The following points from model evaluation and hyperparameter tuning are worth reiterating:
Validation Data
- Since hyperparameters need some unseen data to tune the model, the validation set is used.
- It prevents the learning algorithm to ‘peek’ into the test data while tuning the hyperparameters.
- A severe and practically frequent limitation of this approach is that data is often not abundant.
Cross-Validation
- It is a statistical technique which enables us to make extremely efficient use of available data.
- It divides the data into several pieces, or ‘folds’, and uses each fold as test data one at a time.
You also learnt about feature selection using cross-validation – RFECV that helps in determining the optimum number of features required for model building and prediction.
Hyperparameters
- Hyperparameters are used to ‘fine-tune’ or regularize the model so as to keep it optimally complex with the help of cross-validation technique.
- The learning algorithm is given the hyperparameters as an ‘input’ and returns the model parameters as the output.
- Hyperparameters are not a part of the final model output.
Hyperparameter tuning for large data sets can be done efficiently using RandomizedSearchCV which is computationally faster as compared to GridSearchCV and finds the best set of hyperparameters with fewer iterations.
In this session, you used logistic regression and random forest models for the bank marketing prediction. In practice, you have many models to work with and you may get overwhelmed by the choice of algorithms available for handling classification and regression problems. But it is always advisable to start with a simple model depending on the type of problem that you have. Begin with a linear regression model if you have a regression task or a logistic regression model for a classification task. Using a simple model serves two purposes:
- It acts as a baseline (benchmark) model.

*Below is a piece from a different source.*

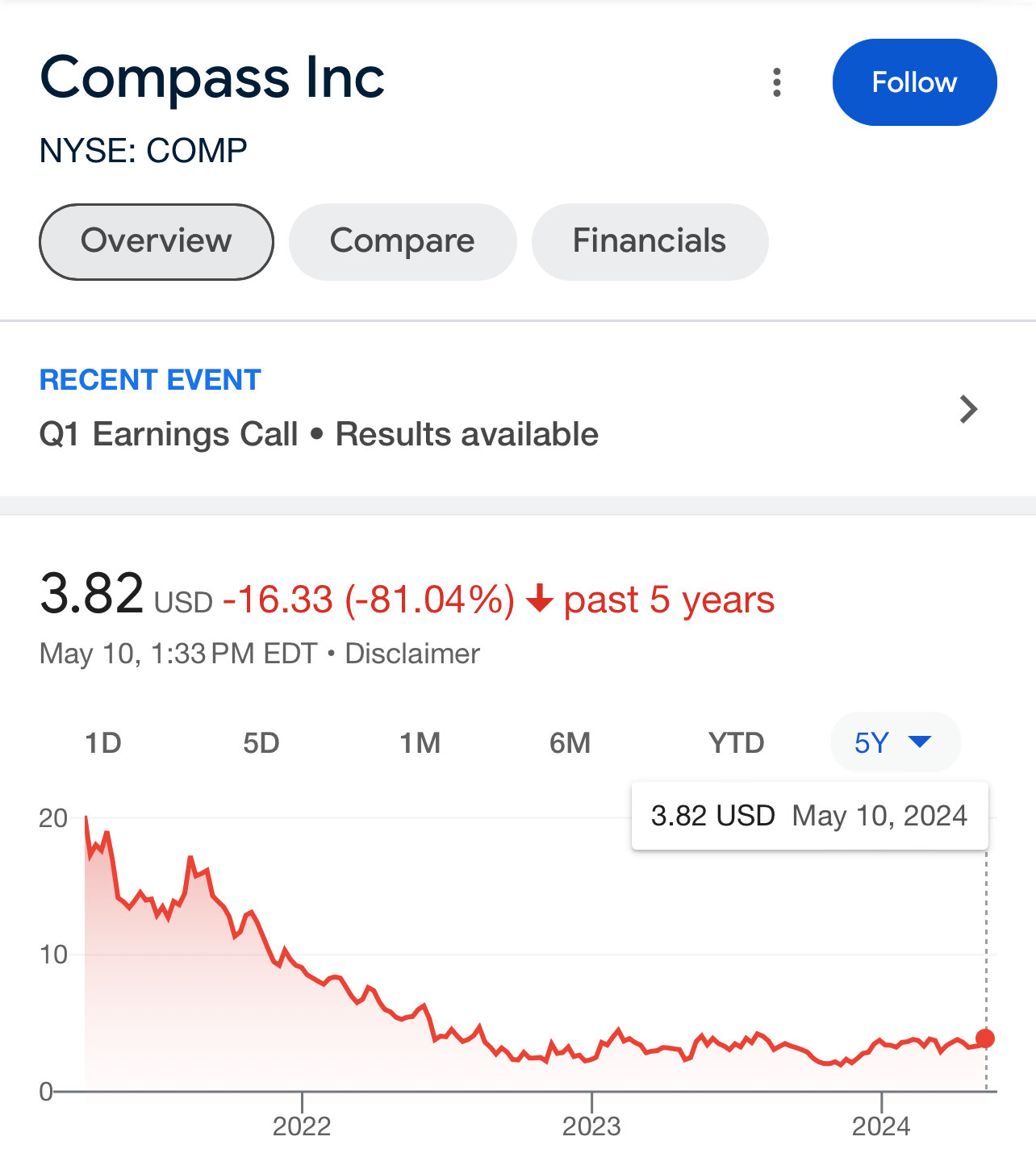Open the Disclaimer link
Image resolution: width=1036 pixels, height=1170 pixels.
click(412, 654)
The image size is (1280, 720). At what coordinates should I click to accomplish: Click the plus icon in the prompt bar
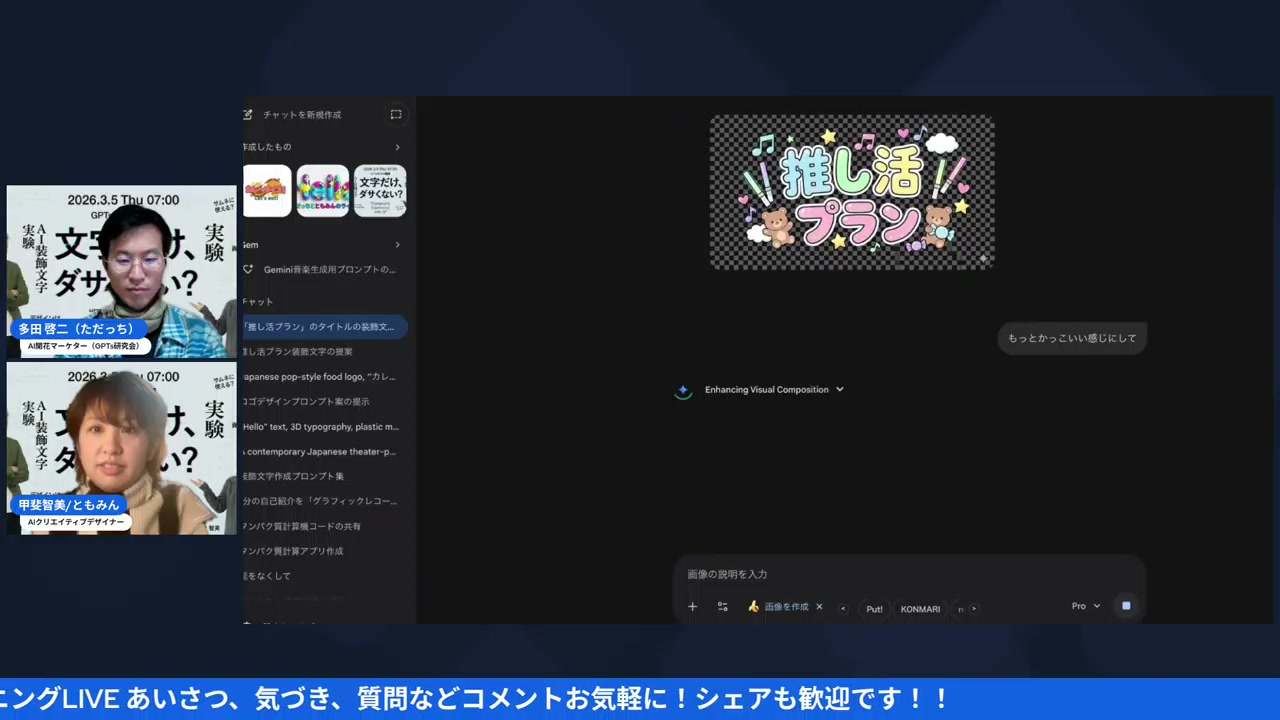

- It gives you an idea about the model performance.
Then, you may want to go for decision trees if interpretability is something that you are looking for and compare its performance with the linear/logistic regression model.
Finally, if you still do not meet the requirements, use random forests. But, keep in mind the time and resource constraints you have, as random forests are computationally expensive. Go ahead and build more complex models like random forests only if you are not satisfied with your current model and you have sufficient time and resources in hand.
But remember these are not the only models that you have. As you go ahead and explore new models, feel free to apply them in your business problems in order to get insightful and good performance results.